(Saved entries)

::::::::::

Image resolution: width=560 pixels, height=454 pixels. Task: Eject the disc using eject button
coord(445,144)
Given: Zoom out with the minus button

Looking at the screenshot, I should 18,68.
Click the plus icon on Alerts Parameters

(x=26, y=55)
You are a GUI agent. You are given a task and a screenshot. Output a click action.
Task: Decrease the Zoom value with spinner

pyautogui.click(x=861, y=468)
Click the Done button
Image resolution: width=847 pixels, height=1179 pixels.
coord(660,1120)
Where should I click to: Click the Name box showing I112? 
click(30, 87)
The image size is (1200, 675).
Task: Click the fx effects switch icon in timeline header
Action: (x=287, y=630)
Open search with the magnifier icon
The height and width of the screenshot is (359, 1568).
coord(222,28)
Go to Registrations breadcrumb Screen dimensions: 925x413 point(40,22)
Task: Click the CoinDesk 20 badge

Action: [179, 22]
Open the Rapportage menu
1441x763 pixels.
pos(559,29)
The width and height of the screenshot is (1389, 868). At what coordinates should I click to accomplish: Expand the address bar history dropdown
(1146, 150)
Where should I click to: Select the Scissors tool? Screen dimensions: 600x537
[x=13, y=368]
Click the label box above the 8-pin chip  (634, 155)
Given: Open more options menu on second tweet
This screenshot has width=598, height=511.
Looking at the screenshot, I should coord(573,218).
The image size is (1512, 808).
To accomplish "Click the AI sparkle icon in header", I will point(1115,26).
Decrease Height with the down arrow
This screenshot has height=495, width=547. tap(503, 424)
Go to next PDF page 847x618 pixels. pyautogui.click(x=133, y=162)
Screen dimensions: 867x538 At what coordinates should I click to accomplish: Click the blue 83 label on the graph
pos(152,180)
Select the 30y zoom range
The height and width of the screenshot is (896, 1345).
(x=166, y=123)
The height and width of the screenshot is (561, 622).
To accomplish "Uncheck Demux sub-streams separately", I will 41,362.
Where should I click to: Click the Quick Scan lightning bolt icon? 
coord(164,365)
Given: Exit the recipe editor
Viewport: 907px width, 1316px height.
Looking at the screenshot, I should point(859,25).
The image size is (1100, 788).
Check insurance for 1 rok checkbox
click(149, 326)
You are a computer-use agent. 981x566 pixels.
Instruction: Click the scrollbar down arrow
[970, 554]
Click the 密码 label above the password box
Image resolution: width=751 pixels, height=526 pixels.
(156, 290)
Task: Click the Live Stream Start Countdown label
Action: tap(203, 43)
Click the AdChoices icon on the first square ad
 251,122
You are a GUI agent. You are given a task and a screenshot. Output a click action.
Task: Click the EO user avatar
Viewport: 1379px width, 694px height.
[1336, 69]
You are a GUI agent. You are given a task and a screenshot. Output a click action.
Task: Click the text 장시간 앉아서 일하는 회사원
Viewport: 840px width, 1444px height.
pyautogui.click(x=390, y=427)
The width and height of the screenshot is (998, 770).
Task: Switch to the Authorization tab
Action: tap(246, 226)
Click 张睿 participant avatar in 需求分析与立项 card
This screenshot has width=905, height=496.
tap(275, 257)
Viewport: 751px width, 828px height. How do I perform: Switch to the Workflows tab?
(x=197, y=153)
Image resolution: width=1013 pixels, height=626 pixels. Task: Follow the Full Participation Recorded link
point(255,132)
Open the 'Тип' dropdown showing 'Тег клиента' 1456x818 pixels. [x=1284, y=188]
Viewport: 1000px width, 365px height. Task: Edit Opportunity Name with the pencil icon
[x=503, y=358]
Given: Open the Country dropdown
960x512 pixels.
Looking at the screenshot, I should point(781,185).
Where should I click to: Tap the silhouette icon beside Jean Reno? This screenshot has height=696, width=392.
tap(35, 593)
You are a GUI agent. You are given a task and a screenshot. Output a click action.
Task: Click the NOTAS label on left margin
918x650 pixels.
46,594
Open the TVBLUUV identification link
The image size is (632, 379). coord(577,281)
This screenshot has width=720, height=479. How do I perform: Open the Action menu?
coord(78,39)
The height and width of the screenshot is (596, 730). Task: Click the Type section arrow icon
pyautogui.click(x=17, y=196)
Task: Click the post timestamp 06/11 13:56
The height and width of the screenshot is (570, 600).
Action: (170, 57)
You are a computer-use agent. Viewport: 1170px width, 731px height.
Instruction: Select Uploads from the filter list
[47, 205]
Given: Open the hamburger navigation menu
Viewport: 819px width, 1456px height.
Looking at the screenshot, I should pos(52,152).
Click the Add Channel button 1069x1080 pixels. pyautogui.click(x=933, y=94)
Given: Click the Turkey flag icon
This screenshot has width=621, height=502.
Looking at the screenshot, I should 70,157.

::::::::::

Exact copies of the line with "Given: Open the hamburger navigation menu" and of every later line in the entries make up the whole answer.

→ Expected output
Given: Open the hamburger navigation menu
Viewport: 819px width, 1456px height.
Looking at the screenshot, I should pos(52,152).
Click the Add Channel button 1069x1080 pixels. pyautogui.click(x=933, y=94)
Given: Click the Turkey flag icon
This screenshot has width=621, height=502.
Looking at the screenshot, I should 70,157.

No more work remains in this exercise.